What is expected: Shift each coordinate given in the answers of the material below by adding 4 to every number, and reproduce all lines of the material, requests included, with everything else unchanged.

Data provided:
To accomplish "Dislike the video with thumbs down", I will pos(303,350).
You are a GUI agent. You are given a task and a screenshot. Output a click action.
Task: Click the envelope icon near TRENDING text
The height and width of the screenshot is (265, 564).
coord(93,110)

Answer:
To accomplish "Dislike the video with thumbs down", I will pos(307,354).
You are a GUI agent. You are given a task and a screenshot. Output a click action.
Task: Click the envelope icon near TRENDING text
The height and width of the screenshot is (265, 564).
coord(97,114)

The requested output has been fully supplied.